Heat capacities of K₂Mg₂(SO₄)₃ (langbeinite) and CaSO₄ (anhydrite) were measured from approximately 8 to 1000 K by combined adiabatic shield calorimetry (8-365 K) and differential scanning calorimetry (350-1000 K). Heat capacities were also measured on natural crystals of gypsum (CaSO₄ · 2H₂O) between 8.1 and 323.5 K. The molar entropies at 298.15 K, S_m^o(298.15 K), are 378.8 ± 0.6, 107.4 ± 0.2 and 193.8 ± 0.3 J K⁻¹ mol⁻¹ for langbeinite, anhydrite and gypsum, respectively. The heat capacity in J K⁻¹ mol⁻¹ of langbeinite can be represented by the equation C_p,m^o(K₂Mg₂(SO₄)₃T) = 535.9 + 0.11011T-1.0200 × 10⁶/T²-4.909 × 10⁻⁵T² -4040.2/T^0.5 between 300 and 1000 K with an average deviation of ± 0.4%. For anhydrite the heat capacity between 300 and 1000 K is given by C_p,m^o(CaSO₄,T) = 372.8 - 0.1574 T +1.695 × 10⁶/T² + 7.993 × 10⁻⁵T² - 4330.8/T^0.5 with an average deviation of ±0.4%.

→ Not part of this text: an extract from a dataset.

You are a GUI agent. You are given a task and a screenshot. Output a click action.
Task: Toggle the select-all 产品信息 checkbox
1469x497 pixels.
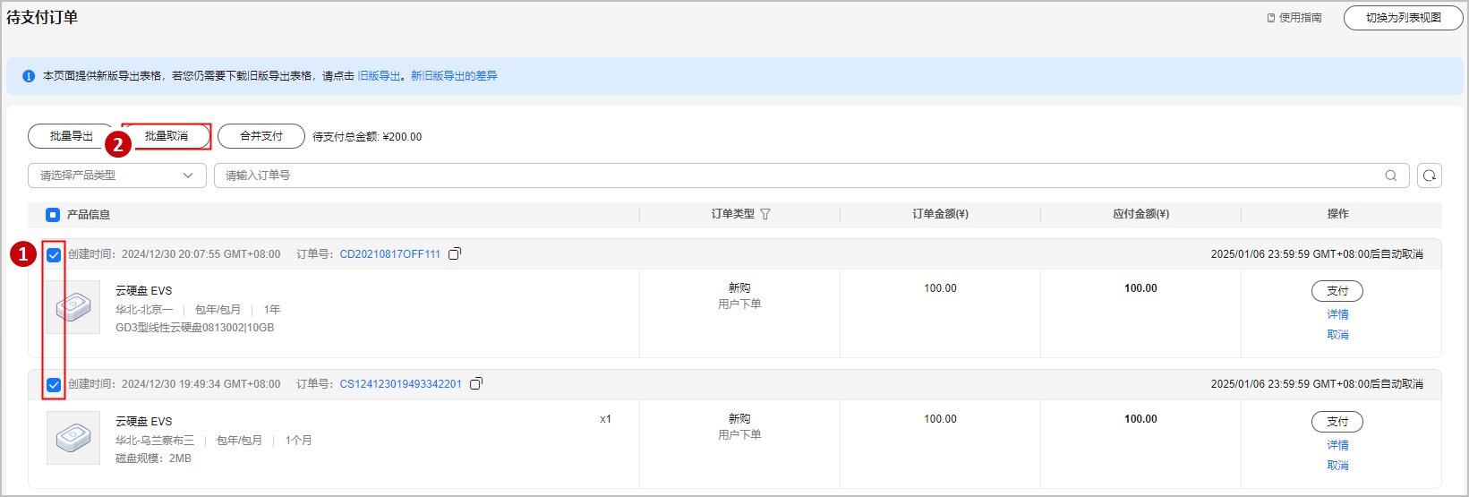click(x=53, y=215)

Combining our heat-capacity and entropy data with the solution calorimetric results of Kelley et al. (U.S. Bur. Mines Tech. Paper, 625, 1941) yields an equilibrium temperature for the reaction gypsum → anhydrite + 2 water of 314.7 K (41.5 ° C).

Our observations are in agreement with the conclusions of Speer and Salje (Phys. Chem. Miner., 13 (1986) 17); we see no evidence in our heat capacity measurements for the transformation of cubic langbeinite (P2₁3) to a low temperature orthorhombic (P2₁2₁2₁) form as is seen in the isostructural Co, Zn, Ca, Mn and Cd langbeinites.

Although Bond (Bell Sys. Tech. J., 22 (1943) 145) reported that langbeinite was piezoelectric at room temperature, we found no evidence in our C_p^o measurements for a Curie temperature above which langbeinite would no longer be piezoelectric.